Target position records:
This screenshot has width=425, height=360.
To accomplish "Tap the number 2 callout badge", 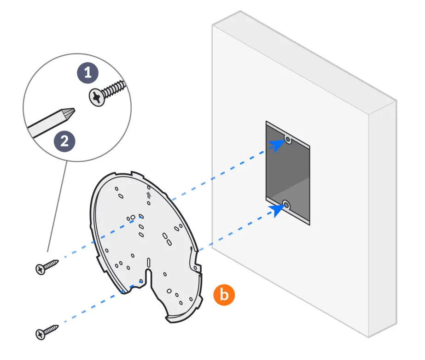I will (64, 140).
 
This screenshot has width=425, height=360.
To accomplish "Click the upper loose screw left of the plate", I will (47, 267).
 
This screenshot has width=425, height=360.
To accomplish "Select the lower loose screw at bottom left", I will (47, 331).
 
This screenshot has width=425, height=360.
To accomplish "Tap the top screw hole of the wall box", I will (288, 139).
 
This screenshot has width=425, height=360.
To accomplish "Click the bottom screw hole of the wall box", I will (286, 204).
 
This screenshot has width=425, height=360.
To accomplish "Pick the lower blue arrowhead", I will (278, 210).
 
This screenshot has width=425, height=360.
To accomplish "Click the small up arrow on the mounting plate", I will (148, 195).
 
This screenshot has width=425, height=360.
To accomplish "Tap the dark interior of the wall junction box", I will (288, 171).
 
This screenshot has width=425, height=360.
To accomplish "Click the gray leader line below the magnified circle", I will (58, 207).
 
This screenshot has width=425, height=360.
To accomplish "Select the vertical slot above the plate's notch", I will (148, 262).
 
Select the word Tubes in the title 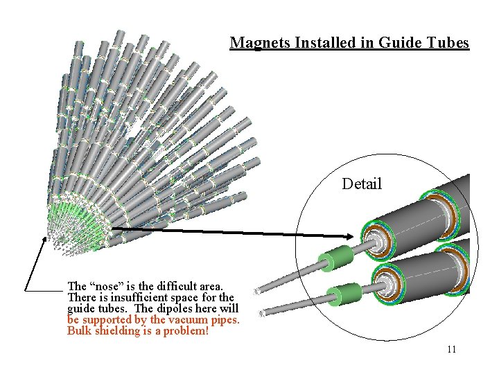[448, 43]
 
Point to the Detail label [362, 184]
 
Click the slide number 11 [451, 349]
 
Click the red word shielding [118, 331]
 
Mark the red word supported [107, 320]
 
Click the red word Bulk [80, 331]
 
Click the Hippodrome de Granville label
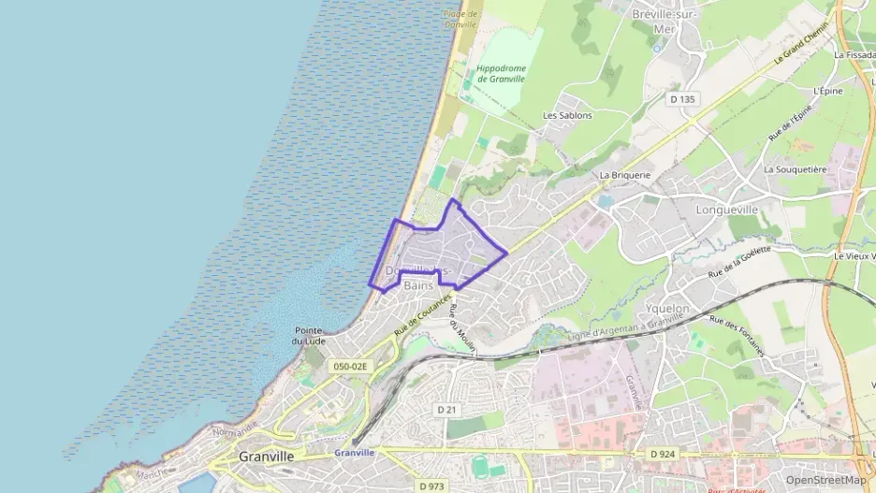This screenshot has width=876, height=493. (501, 74)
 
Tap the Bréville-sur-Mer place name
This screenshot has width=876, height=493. (665, 22)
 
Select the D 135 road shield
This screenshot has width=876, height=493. (684, 98)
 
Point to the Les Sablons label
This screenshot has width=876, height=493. (568, 116)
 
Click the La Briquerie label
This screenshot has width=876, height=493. (624, 175)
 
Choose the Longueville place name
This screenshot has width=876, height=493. (727, 210)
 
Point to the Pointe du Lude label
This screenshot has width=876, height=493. (309, 336)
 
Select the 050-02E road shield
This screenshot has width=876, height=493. (351, 367)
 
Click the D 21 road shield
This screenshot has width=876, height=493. (445, 410)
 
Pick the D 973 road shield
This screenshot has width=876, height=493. (431, 486)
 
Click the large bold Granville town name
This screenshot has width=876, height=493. (267, 457)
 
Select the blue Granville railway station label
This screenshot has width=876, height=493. (354, 453)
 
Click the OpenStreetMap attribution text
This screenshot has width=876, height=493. (825, 480)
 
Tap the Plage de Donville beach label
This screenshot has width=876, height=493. (460, 20)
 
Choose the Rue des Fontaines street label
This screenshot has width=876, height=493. (737, 337)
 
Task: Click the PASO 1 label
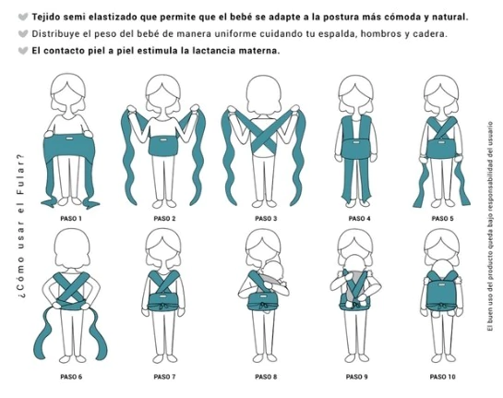point(71,219)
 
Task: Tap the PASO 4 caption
point(359,219)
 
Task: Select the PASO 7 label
point(164,377)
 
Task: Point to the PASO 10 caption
point(442,377)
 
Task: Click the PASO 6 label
point(71,377)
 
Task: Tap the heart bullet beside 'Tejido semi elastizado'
point(23,17)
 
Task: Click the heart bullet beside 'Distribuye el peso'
point(23,33)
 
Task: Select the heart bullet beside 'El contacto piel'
point(23,51)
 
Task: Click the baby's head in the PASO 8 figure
point(275,270)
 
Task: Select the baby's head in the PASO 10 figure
point(442,269)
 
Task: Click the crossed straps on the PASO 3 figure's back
point(264,134)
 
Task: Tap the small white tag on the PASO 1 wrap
point(68,139)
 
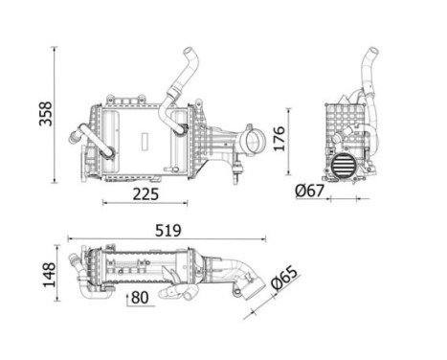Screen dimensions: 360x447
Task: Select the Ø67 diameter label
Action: coord(309,191)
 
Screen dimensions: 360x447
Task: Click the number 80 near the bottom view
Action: coord(140,299)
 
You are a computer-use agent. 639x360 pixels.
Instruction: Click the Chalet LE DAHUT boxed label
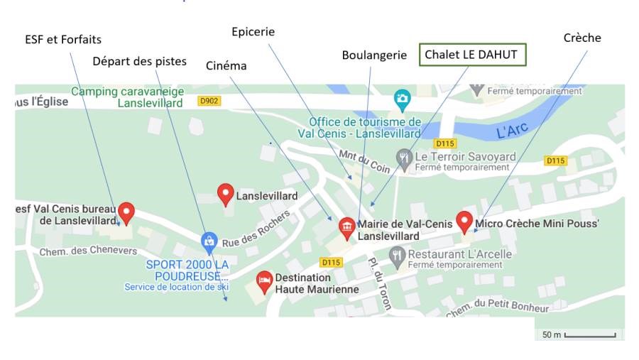coord(472,55)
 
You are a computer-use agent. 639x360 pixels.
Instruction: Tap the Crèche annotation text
coord(581,38)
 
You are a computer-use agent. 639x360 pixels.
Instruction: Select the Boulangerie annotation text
coord(373,55)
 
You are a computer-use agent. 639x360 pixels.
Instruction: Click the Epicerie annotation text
coord(253,32)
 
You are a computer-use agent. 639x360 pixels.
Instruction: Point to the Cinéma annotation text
coord(226,66)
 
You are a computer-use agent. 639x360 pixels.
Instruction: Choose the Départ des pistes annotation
coord(139,61)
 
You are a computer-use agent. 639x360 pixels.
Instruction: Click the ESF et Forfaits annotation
coord(63,39)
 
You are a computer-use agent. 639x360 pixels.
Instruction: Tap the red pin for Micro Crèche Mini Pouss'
coord(464,221)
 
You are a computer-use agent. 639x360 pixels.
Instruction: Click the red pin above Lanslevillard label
coord(225,192)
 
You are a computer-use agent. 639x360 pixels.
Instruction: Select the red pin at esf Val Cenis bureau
coord(126,211)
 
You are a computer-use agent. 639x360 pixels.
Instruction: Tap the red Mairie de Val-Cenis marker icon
coord(347,227)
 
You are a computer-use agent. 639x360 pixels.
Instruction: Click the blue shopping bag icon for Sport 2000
coord(209,241)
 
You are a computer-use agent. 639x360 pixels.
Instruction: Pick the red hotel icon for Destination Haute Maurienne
coord(264,280)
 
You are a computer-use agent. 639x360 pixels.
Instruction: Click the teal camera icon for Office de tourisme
coord(402,98)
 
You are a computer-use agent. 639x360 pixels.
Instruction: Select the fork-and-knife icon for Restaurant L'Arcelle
coord(397,253)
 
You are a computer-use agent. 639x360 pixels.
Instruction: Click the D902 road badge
coord(209,102)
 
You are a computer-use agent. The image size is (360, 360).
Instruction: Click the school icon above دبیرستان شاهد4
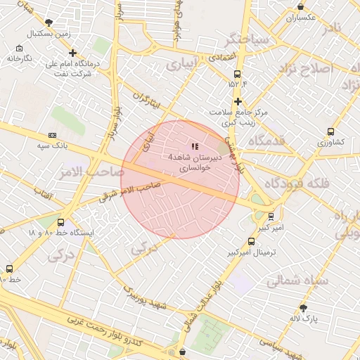195,146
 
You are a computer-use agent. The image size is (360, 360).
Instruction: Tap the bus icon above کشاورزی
330,131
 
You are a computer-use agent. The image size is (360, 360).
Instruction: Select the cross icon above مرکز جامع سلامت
238,101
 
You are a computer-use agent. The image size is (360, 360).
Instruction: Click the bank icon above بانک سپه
52,135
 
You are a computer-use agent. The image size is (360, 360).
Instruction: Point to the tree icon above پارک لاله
303,308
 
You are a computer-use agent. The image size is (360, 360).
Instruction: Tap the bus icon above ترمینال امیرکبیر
252,240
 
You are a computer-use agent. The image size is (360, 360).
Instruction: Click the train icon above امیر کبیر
271,217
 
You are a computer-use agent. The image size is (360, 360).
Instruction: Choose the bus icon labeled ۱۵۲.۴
238,73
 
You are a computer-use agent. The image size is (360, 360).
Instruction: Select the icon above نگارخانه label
19,48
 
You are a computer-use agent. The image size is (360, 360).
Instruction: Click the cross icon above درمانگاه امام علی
73,53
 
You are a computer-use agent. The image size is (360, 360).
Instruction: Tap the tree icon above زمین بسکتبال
48,22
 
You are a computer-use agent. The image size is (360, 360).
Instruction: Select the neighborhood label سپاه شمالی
293,280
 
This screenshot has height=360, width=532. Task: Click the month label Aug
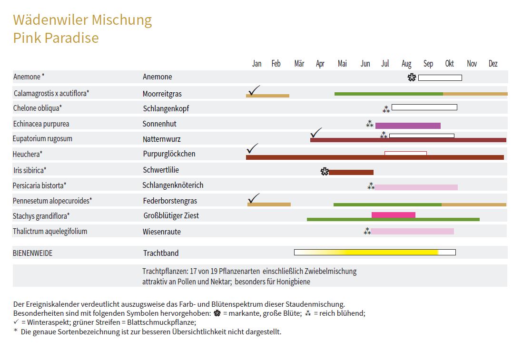coord(406,64)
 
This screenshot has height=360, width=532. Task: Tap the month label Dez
coord(493,64)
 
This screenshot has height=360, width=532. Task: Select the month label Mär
coord(299,64)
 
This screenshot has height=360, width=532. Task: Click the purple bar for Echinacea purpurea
coord(408,126)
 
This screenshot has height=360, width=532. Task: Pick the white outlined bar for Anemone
coord(440,78)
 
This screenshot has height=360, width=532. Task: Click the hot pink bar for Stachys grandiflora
coord(394,215)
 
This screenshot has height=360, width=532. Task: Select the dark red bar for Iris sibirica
coord(351,172)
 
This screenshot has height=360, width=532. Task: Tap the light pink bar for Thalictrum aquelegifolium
coord(413,231)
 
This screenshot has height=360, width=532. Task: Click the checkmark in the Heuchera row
coord(253,148)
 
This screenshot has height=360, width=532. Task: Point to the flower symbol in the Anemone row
coord(412,78)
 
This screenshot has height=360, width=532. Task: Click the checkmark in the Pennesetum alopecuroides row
coord(254,198)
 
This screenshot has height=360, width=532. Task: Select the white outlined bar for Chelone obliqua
coord(424,107)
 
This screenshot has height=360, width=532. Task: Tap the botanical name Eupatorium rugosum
coord(42,139)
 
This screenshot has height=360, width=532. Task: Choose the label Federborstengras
coord(170,201)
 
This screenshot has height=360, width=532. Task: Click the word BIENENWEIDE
coord(32,253)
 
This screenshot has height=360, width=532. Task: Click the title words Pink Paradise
coord(56,38)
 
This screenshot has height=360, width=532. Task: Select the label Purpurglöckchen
coord(169,154)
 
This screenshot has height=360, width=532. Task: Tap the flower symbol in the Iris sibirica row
coord(325,172)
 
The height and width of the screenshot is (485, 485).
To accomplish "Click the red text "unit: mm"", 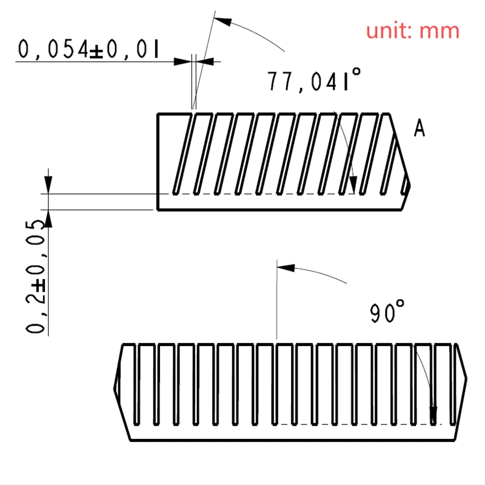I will (x=412, y=30).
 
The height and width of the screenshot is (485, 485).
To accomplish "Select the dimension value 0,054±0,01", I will (x=88, y=48).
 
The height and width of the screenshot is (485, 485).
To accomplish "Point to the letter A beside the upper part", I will (x=419, y=129).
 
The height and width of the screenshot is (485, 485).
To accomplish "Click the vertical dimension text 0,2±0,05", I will (x=36, y=276).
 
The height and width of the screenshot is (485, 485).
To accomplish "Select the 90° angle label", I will (x=387, y=313).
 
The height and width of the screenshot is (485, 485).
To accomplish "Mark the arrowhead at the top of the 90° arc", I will (x=285, y=267).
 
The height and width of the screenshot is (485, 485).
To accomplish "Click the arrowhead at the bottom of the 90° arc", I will (x=433, y=416).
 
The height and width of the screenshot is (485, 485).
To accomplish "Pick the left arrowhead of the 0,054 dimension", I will (x=182, y=61).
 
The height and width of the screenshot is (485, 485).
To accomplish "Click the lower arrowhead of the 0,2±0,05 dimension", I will (x=48, y=218).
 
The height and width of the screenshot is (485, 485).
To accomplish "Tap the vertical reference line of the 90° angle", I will (x=276, y=303).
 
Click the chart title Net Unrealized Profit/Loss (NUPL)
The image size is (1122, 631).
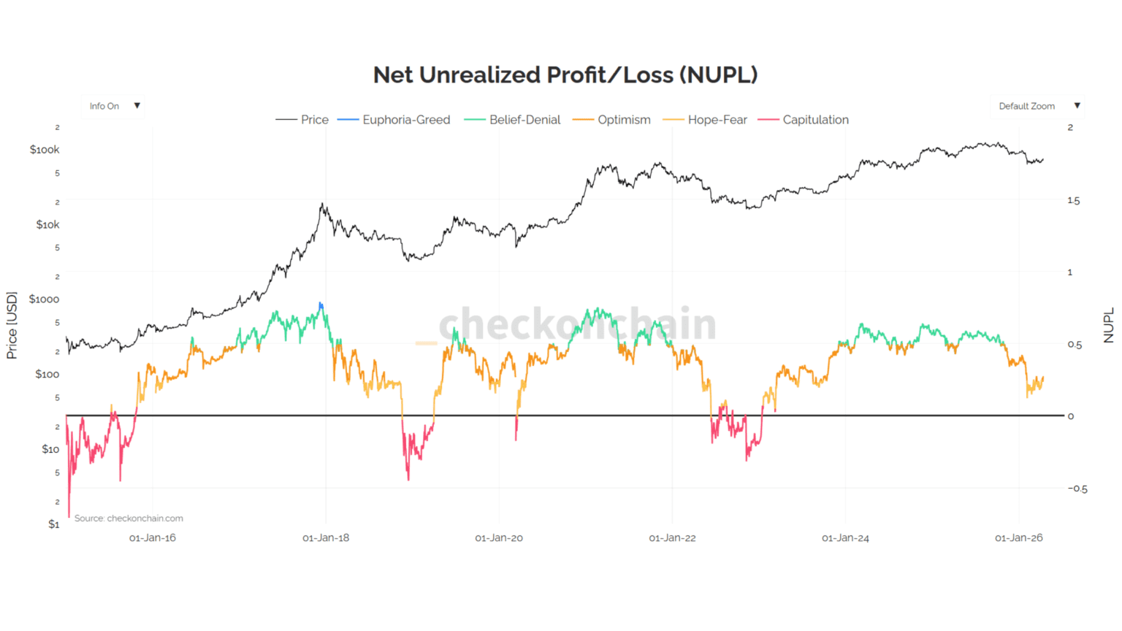click(x=565, y=74)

#### Exercise goal:
Reproduce the lines above verbatim, from the line with "Task: Click the heart" up to and including the line with "coord(581,38)", and leave the pictures out of your answer.

#### Solution for this exercise:
Task: Click the heart bullet beside 'Distribuye el peso'
point(23,33)
 
Task: Select the heart bullet beside 'El contacto piel'
point(23,51)
 
Task: Click the baby's head in the PASO 8 figure
point(275,270)
 
Task: Select the baby's head in the PASO 10 figure
point(442,269)
 
Task: Click the crossed straps on the PASO 3 figure's back
point(264,134)
 
Task: Tap the small white tag on the PASO 1 wrap
point(68,139)
 
Screen dimensions: 360x447
Task: Select the Ø67 diameter label
Action: coord(309,191)
 
Screen dimensions: 360x447
Task: Click the number 80 near the bottom view
Action: coord(140,299)
 
You are a computer-use agent. 639x360 pixels.
Instruction: Click the Chalet LE DAHUT boxed label
coord(472,55)
 
You are a computer-use agent. 639x360 pixels.
Instruction: Tap the Crèche annotation text
coord(581,38)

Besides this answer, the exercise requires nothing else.